With that being said, pineapple may not be the perfect addition. If you’re reading this article, it’s probably because you’re concerned about the acidity of your pineapple. After all, what happens if your pile gets too acidic? That’s bad, right?

Well, maybe.

As pineapple ages and ripens it actually gets less acidic. This is true of most fruits. As it decomposes, some acids and natural chemicals will remain – but most will be broken down by the time your compost is complete.

I have never manually adjusted the pH of my pile after adding small amounts of pineapple, and everything has worked out just fine.

If, however, you are adding pineapple to your compost pile consistently or in large amounts, you may want to consider neutralizing all of the acids that you are adding.

Tempering Pineapple Acid Using Hydrated White Lime

For the most rapid decomposition, the carbon to nitrogen ratio of your compost pile should be approximately 30 to one. Pineapples will increase the nitrogen content of your pile, so the idea here is to decrease the acidity of the fruit. The citric acid in pineapples will help preserve your composite pile as opposed to allowing for decomposition. Anything you include in your compost containing acid will be preserved unless you take steps to reduce the acidity. You need to decrease the amount of citric acid to help your pineapple transform into compost faster.

......

→ EXERCISE: Quote every sentence in the pineapple composting text that contains the word "compost." The lines that follow have no connection to the pineapple composting text.

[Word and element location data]
......

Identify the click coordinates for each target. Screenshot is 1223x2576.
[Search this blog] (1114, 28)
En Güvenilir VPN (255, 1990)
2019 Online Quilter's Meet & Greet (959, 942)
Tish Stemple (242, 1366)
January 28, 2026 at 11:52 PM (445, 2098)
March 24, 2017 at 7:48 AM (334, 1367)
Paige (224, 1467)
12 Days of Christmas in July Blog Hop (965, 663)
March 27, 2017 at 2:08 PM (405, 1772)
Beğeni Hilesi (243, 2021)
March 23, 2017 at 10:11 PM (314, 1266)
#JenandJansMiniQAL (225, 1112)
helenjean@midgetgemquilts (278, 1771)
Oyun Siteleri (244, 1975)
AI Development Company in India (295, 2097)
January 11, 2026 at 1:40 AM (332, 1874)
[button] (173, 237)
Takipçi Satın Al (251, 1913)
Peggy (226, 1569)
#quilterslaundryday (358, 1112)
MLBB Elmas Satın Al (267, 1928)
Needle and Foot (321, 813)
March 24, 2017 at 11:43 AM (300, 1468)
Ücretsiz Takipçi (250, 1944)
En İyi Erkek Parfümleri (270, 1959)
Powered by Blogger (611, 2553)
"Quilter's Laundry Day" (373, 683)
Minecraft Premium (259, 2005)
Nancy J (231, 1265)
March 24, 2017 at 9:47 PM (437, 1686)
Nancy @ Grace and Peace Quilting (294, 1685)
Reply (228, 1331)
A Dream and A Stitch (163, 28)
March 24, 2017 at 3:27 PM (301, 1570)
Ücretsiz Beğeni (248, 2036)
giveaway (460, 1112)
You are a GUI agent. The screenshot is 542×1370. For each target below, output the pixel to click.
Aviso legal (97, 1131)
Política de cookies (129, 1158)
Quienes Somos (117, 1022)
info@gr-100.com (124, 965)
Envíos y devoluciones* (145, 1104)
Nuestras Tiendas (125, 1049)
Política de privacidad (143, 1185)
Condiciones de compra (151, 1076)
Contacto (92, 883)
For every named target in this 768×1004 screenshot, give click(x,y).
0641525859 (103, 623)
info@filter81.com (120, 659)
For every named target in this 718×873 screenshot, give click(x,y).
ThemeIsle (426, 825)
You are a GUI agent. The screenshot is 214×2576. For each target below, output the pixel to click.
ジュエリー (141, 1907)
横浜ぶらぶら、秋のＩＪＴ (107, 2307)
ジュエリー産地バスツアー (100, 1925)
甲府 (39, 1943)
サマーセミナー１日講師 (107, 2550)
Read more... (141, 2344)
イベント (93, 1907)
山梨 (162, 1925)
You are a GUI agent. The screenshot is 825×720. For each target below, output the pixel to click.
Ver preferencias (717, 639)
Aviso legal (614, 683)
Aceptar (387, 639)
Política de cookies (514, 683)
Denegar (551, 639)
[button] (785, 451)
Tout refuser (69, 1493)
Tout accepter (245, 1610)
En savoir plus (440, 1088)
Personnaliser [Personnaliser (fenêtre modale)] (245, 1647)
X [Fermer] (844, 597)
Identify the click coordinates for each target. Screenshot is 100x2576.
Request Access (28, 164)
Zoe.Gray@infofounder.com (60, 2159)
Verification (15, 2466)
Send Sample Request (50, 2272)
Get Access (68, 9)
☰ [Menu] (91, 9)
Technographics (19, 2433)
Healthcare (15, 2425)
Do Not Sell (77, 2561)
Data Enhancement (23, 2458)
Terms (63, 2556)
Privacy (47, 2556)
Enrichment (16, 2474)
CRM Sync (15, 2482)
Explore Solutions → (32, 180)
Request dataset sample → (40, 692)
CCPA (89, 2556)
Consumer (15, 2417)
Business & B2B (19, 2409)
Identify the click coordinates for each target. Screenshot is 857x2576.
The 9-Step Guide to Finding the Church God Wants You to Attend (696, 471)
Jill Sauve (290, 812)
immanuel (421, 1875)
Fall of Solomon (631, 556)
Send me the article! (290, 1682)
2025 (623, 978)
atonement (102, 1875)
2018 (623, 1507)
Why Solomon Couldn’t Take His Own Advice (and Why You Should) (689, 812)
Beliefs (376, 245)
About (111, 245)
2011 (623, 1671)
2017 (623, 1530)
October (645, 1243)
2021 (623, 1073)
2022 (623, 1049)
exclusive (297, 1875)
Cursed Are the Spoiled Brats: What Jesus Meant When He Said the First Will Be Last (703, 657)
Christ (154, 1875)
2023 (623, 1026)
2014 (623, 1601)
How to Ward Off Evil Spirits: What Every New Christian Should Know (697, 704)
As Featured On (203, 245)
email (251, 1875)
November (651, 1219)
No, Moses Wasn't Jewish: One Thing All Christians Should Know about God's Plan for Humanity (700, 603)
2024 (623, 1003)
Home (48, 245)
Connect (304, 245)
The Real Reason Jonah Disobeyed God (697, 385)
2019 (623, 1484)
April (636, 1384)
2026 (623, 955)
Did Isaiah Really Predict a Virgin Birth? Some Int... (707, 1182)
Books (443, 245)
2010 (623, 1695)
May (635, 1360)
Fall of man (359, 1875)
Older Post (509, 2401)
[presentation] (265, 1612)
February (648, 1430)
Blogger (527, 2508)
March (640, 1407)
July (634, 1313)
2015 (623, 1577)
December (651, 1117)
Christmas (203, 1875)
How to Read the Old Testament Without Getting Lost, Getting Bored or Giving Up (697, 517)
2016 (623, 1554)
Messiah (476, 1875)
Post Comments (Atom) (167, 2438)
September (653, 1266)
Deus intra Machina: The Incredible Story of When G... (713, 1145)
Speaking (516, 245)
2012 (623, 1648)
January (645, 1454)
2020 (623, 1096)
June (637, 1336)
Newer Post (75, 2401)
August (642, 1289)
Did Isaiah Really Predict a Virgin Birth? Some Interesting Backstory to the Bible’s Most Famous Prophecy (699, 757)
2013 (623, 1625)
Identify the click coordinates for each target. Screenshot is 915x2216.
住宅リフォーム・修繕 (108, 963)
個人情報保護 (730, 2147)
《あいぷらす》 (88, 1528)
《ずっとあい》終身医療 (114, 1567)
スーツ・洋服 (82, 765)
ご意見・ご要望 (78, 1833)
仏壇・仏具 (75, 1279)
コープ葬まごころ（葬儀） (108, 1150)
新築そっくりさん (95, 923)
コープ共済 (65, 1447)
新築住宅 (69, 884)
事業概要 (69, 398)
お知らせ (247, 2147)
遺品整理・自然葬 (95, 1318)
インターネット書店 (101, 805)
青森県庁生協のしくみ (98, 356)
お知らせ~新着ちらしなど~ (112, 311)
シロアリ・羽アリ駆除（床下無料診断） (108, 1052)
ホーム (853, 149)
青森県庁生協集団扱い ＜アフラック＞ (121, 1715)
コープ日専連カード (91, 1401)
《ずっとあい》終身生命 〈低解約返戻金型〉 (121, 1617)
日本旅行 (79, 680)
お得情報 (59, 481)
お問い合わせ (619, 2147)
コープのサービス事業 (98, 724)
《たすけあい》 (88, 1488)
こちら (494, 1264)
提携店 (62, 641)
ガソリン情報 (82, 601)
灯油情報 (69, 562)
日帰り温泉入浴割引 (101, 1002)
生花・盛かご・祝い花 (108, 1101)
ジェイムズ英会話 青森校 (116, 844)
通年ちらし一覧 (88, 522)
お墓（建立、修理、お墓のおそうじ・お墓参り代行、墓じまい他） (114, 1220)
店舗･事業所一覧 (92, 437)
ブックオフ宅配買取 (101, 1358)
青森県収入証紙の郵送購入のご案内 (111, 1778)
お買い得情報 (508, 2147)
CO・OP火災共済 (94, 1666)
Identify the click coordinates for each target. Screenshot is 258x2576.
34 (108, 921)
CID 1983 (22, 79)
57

......

→ SOLVED PROBLEM:
- As it decomposes, some acids and natural chemicals will remain – but most will be broken down by the time your compost is complete.
- If, however, you are adding pineapple to your compost pile consistently or in large amounts, you may want to consider neutralizing all of the acids that you are adding.
- For the most rapid decomposition, the carbon to nitrogen ratio of your compost pile should be approximately 30 to one.
- Anything you include in your compost containing acid will be preserved unless you take steps to reduce the acidity.
- You need to decrease the amount of citric acid to help your pineapple transform into compost faster.